● WRITTEN TASK: Please reproduce the text of these items word for word, without the pictures.
......
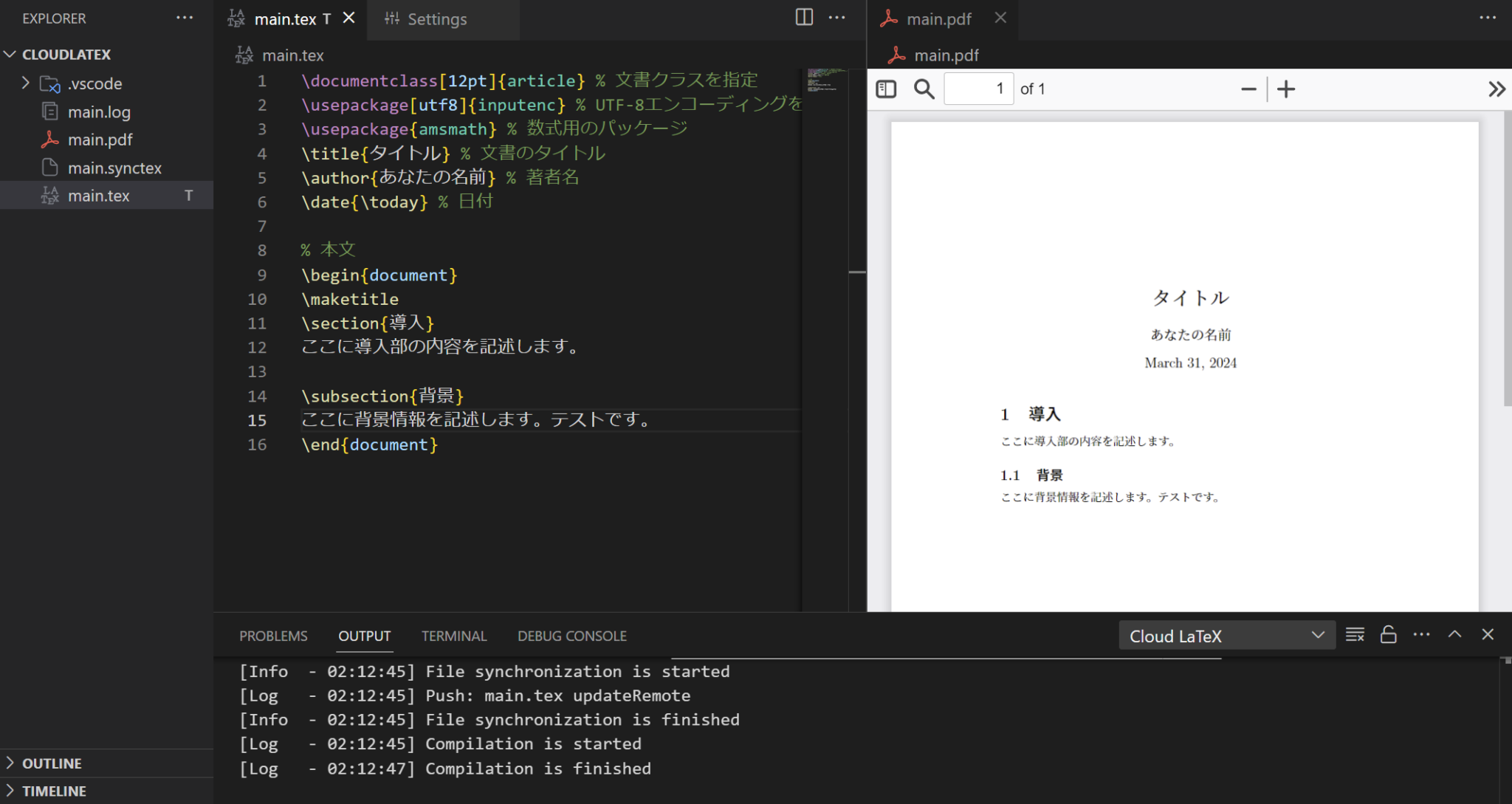Viewport: 1512px width, 804px height.
Task: Open the Settings tab
Action: pos(438,19)
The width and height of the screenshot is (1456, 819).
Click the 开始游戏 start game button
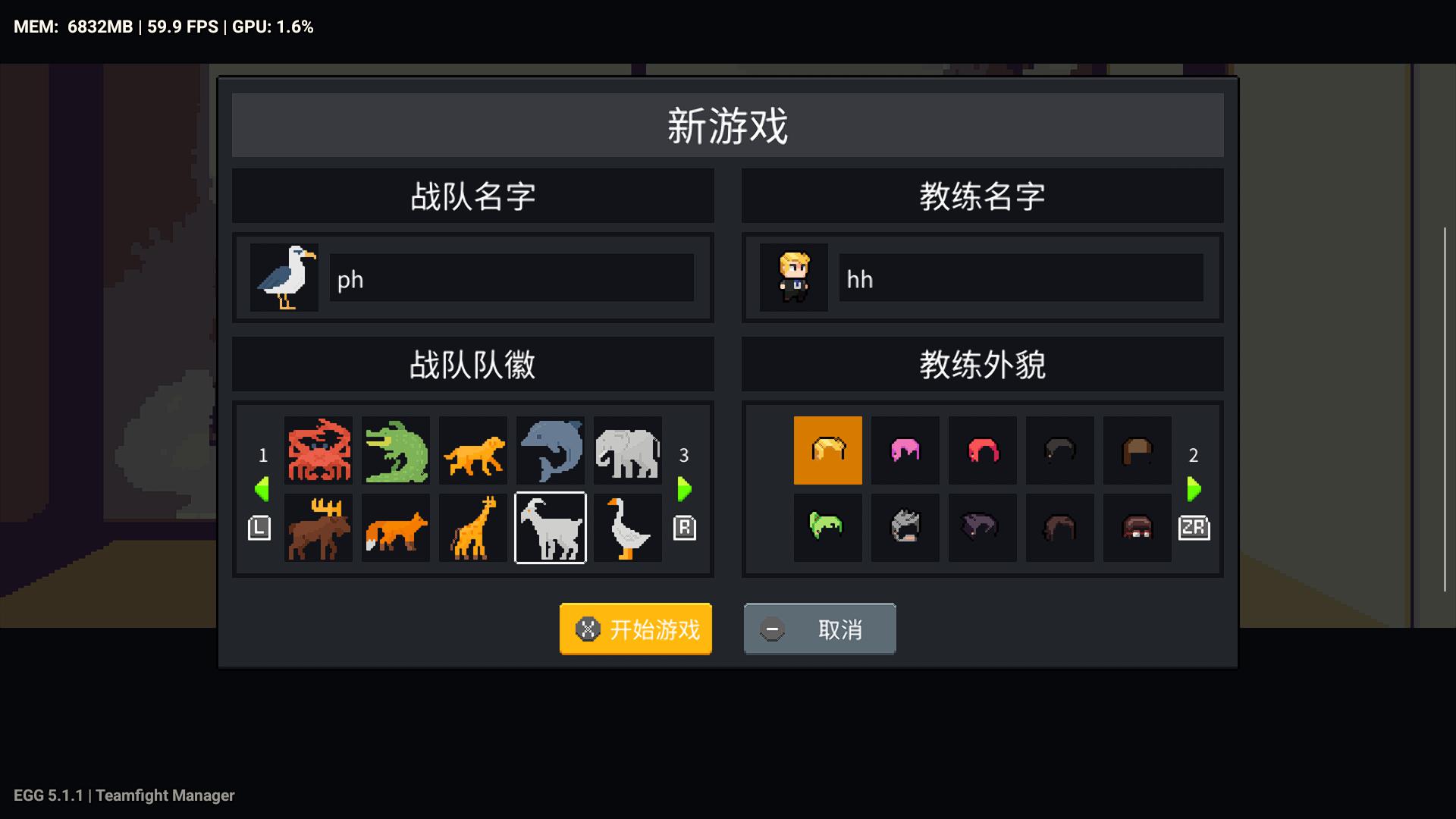(635, 629)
......
● RESULT OF THIS TASK:
Viewport: 1512px width, 804px height.
Task: Open the Settings tab
Action: pos(438,19)
The width and height of the screenshot is (1456, 819).
Click the 开始游戏 start game button
(635, 629)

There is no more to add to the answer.